Rewrite the listing below as a numbered list, one item per line, and leave out any blank lines.

========

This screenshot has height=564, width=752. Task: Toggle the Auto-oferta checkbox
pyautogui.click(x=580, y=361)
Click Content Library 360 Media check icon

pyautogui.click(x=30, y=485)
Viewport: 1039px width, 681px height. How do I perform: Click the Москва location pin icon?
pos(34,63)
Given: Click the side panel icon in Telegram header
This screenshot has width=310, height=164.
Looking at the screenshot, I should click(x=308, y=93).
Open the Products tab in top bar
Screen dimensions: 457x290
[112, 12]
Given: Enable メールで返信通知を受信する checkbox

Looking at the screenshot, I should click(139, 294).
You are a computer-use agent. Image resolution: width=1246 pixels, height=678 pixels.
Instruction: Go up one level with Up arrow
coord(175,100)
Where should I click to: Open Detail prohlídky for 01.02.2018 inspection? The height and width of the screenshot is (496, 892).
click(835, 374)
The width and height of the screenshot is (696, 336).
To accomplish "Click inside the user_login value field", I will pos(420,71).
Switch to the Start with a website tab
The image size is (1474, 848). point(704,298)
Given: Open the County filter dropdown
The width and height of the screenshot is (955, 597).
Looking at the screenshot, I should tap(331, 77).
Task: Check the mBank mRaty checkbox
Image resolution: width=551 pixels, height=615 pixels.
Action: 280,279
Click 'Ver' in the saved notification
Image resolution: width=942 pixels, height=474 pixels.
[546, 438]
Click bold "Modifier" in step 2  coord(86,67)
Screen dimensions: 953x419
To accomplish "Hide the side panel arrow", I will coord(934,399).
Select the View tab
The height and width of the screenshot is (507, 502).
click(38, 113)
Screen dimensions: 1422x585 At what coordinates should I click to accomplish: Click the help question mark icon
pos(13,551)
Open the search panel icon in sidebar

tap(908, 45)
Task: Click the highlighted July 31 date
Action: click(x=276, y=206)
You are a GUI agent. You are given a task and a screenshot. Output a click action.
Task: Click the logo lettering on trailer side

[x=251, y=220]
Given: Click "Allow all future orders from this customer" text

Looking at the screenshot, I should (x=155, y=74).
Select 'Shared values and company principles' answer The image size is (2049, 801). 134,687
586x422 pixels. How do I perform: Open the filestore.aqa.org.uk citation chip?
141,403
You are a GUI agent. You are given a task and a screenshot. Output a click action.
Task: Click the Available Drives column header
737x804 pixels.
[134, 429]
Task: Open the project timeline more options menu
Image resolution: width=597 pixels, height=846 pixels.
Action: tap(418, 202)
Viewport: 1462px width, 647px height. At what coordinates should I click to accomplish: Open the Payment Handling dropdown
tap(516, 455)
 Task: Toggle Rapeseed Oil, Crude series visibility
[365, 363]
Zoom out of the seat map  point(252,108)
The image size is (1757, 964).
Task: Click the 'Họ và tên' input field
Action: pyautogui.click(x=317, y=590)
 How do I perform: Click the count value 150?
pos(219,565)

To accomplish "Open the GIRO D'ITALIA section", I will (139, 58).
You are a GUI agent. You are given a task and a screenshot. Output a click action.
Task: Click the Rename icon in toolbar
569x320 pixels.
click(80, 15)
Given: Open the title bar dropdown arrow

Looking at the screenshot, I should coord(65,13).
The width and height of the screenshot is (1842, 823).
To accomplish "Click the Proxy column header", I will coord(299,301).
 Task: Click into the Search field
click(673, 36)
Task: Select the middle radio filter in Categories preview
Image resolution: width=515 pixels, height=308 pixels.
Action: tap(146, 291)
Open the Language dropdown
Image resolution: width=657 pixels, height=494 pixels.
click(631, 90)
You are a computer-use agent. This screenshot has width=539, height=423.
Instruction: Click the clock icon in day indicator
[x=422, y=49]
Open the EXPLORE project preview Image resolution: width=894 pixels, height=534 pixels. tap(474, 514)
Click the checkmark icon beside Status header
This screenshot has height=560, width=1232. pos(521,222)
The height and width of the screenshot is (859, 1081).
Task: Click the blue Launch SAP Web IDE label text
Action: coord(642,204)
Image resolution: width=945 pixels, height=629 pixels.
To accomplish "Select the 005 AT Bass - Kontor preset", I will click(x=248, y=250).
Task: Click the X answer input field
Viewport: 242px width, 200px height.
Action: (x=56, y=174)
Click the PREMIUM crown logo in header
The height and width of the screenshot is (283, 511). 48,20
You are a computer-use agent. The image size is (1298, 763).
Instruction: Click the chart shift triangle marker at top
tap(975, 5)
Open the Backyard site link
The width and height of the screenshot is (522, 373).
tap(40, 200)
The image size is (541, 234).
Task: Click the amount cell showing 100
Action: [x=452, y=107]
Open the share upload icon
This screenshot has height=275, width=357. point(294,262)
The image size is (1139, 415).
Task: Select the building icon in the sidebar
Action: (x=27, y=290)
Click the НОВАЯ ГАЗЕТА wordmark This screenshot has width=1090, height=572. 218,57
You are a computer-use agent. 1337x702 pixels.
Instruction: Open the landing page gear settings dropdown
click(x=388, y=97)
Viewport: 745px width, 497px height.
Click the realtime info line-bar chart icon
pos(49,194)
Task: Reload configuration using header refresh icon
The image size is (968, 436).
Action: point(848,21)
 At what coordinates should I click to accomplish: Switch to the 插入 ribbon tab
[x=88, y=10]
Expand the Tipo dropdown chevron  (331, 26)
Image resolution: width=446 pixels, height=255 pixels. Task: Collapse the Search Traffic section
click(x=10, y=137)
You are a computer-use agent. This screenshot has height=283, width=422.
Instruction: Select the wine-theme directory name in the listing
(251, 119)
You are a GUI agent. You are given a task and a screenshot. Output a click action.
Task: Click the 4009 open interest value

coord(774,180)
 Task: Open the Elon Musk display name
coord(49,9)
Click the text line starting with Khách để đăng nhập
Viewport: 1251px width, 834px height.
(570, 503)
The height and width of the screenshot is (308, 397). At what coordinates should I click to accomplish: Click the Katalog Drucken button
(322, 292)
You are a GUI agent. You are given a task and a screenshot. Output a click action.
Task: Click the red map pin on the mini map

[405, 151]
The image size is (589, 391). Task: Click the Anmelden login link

========

## Response to the exercise:
1. This screenshot has height=564, width=752. Task: Toggle the Auto-oferta checkbox
2. pyautogui.click(x=580, y=361)
3. Click Content Library 360 Media check icon
4. pyautogui.click(x=30, y=485)
5. Viewport: 1039px width, 681px height. How do I perform: Click the Москва location pin icon?
6. pos(34,63)
7. Given: Click the side panel icon in Telegram header
8. This screenshot has width=310, height=164.
9. Looking at the screenshot, I should click(x=308, y=93).
10. Open the Products tab in top bar
11. Screen dimensions: 457x290
12. [112, 12]
13. Given: Enable メールで返信通知を受信する checkbox
14. Looking at the screenshot, I should click(139, 294).
15. You are a computer-use agent. Image resolution: width=1246 pixels, height=678 pixels.
16. Instruction: Go up one level with Up arrow
17. coord(175,100)
18. Where should I click to: Open Detail prohlídky for 01.02.2018 inspection? The height and width of the screenshot is (496, 892).
19. click(835, 374)
20. The width and height of the screenshot is (696, 336).
21. To accomplish "Click inside the user_login value field", I will pos(420,71).
22. Switch to the Start with a website tab
23. The image size is (1474, 848). point(704,298)
24. Given: Open the County filter dropdown
25. The width and height of the screenshot is (955, 597).
26. Looking at the screenshot, I should tap(331, 77).
27. Task: Check the mBank mRaty checkbox
28. Image resolution: width=551 pixels, height=615 pixels.
29. Action: 280,279
30. Click 'Ver' in the saved notification
31. Image resolution: width=942 pixels, height=474 pixels.
32. [546, 438]
33. Click bold "Modifier" in step 2  coord(86,67)
34. Screen dimensions: 953x419
35. To accomplish "Hide the side panel arrow", I will coord(934,399).
36. Select the View tab
37. The height and width of the screenshot is (507, 502).
38. click(38, 113)
39. Screen dimensions: 1422x585 At what coordinates should I click to accomplish: Click the help question mark icon
40. pos(13,551)
41. Open the search panel icon in sidebar
42. tap(908, 45)
43. Task: Click the highlighted July 31 date
44. Action: click(x=276, y=206)
45. You are a GUI agent. You are given a task and a screenshot. Output a click action.
46. Task: Click the logo lettering on trailer side
47. [x=251, y=220]
48. Given: Click "Allow all future orders from this customer" text
49. Looking at the screenshot, I should (x=155, y=74).
50. Select 'Shared values and company principles' answer The image size is (2049, 801). 134,687
51. 586x422 pixels. How do I perform: Open the filestore.aqa.org.uk citation chip?
52. 141,403
53. You are a GUI agent. You are given a task and a screenshot. Output a click action.
54. Task: Click the Available Drives column header
55. 737x804 pixels.
56. [134, 429]
57. Task: Open the project timeline more options menu
58. Image resolution: width=597 pixels, height=846 pixels.
59. Action: tap(418, 202)
60. Viewport: 1462px width, 647px height. At what coordinates should I click to accomplish: Open the Payment Handling dropdown
61. tap(516, 455)
62.  Task: Toggle Rapeseed Oil, Crude series visibility
63. [365, 363]
64. Zoom out of the seat map  point(252,108)
65. The image size is (1757, 964).
66. Task: Click the 'Họ và tên' input field
67. Action: pyautogui.click(x=317, y=590)
68.  How do I perform: Click the count value 150?
69. pos(219,565)
70. To accomplish "Open the GIRO D'ITALIA section", I will (139, 58).
71. You are a GUI agent. You are given a task and a screenshot. Output a click action.
72. Task: Click the Rename icon in toolbar
73. 569x320 pixels.
74. click(80, 15)
75. Given: Open the title bar dropdown arrow
76. Looking at the screenshot, I should coord(65,13).
77. The width and height of the screenshot is (1842, 823).
78. To accomplish "Click the Proxy column header", I will coord(299,301).
79.  Task: Click into the Search field
80. click(673, 36)
81. Task: Select the middle radio filter in Categories preview
82. Image resolution: width=515 pixels, height=308 pixels.
83. Action: tap(146, 291)
84. Open the Language dropdown
85. Image resolution: width=657 pixels, height=494 pixels.
86. click(631, 90)
87. You are a computer-use agent. This screenshot has width=539, height=423.
88. Instruction: Click the clock icon in day indicator
89. [x=422, y=49]
90. Open the EXPLORE project preview Image resolution: width=894 pixels, height=534 pixels. tap(474, 514)
91. Click the checkmark icon beside Status header
92. This screenshot has height=560, width=1232. pos(521,222)
93. The height and width of the screenshot is (859, 1081).
94. Task: Click the blue Launch SAP Web IDE label text
95. Action: coord(642,204)
96. Image resolution: width=945 pixels, height=629 pixels.
97. To accomplish "Select the 005 AT Bass - Kontor preset", I will click(x=248, y=250).
98. Task: Click the X answer input field
99. Viewport: 242px width, 200px height.
100. Action: (x=56, y=174)
101. Click the PREMIUM crown logo in header
102. The height and width of the screenshot is (283, 511). 48,20
103. You are a computer-use agent. The image size is (1298, 763).
104. Instruction: Click the chart shift triangle marker at top
105. tap(975, 5)
106. Open the Backyard site link
107. The width and height of the screenshot is (522, 373).
108. tap(40, 200)
109. The image size is (541, 234).
110. Task: Click the amount cell showing 100
111. Action: [x=452, y=107]
112. Open the share upload icon
113. This screenshot has height=275, width=357. point(294,262)
114. The image size is (1139, 415).
115. Task: Select the building icon in the sidebar
116. Action: (x=27, y=290)
117. Click the НОВАЯ ГАЗЕТА wordmark This screenshot has width=1090, height=572. 218,57
118. You are a computer-use agent. 1337x702 pixels.
119. Instruction: Open the landing page gear settings dropdown
120. click(x=388, y=97)
121. Viewport: 745px width, 497px height.
122. Click the realtime info line-bar chart icon
123. pos(49,194)
124. Task: Reload configuration using header refresh icon
125. The image size is (968, 436).
126. Action: point(848,21)
127.  At what coordinates should I click to accomplish: Switch to the 插入 ribbon tab
128. [x=88, y=10]
129. Expand the Tipo dropdown chevron  (331, 26)
130. Image resolution: width=446 pixels, height=255 pixels. Task: Collapse the Search Traffic section
131. click(x=10, y=137)
132. You are a computer-use agent. This screenshot has height=283, width=422.
133. Instruction: Select the wine-theme directory name in the listing
134. (251, 119)
135. You are a GUI agent. You are given a task and a screenshot. Output a click action.
136. Task: Click the 4009 open interest value
137. coord(774,180)
138.  Task: Open the Elon Musk display name
139. coord(49,9)
140. Click the text line starting with Khách để đăng nhập
141. Viewport: 1251px width, 834px height.
142. (570, 503)
143. The height and width of the screenshot is (308, 397). At what coordinates should I click to accomplish: Click the Katalog Drucken button
144. (322, 292)
145. You are a GUI agent. You are given a task and a screenshot. Output a click action.
146. Task: Click the red map pin on the mini map
147. [405, 151]
148. The image size is (589, 391). Task: Click the Anmelden login link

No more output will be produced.